Coming Soon to Congress: Meth-Filled Rooms


As rumored earlier in the year, the new Congress will comport with Washington, DC's smoking ban, which starts on January 2nd. The smoke-filled rooms that have existed since before Henry Clay got to Congress will be no more.

Rep. Nancy Pelosi, the Democrat from smoke-free California and the next speaker of the House, is thinking of banishing tobacco from the most popular smoking spot in the building: the Speaker's Lobby outside the House chamber. "I'm not an advocate of smoking," Pelosi said yesterday, adding that she hadn't yet decided on a ban. "I think it's dangerous to your health."

Waxman says Pelosi's rise to power means the match has been lit. "When the Democrats take over, I expect this to change," he said. "She understands the consequences of secondhand smoke and she's coming from California."

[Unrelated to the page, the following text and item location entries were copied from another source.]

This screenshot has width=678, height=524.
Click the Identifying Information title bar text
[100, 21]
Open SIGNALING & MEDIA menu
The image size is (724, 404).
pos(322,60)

There's a fun story about Rep. Ben Chandler puffing on a stogie while telling a reporter he doesn't smoke, but the post's title comes from this:

"Most people are resigned to the reality that there are fewer and fewer places to do this," said Rep. Thaddeus McCotter (R-Mich.), who smokes one to two packs of cigarettes a day. "Behind every smoker is one who wishes they never started. The problem in this town is if you drop one vice, you'll get a worse one."

At the same time, I guess there'd be something unseemly about smoking being banned everywhere but the corridors of power.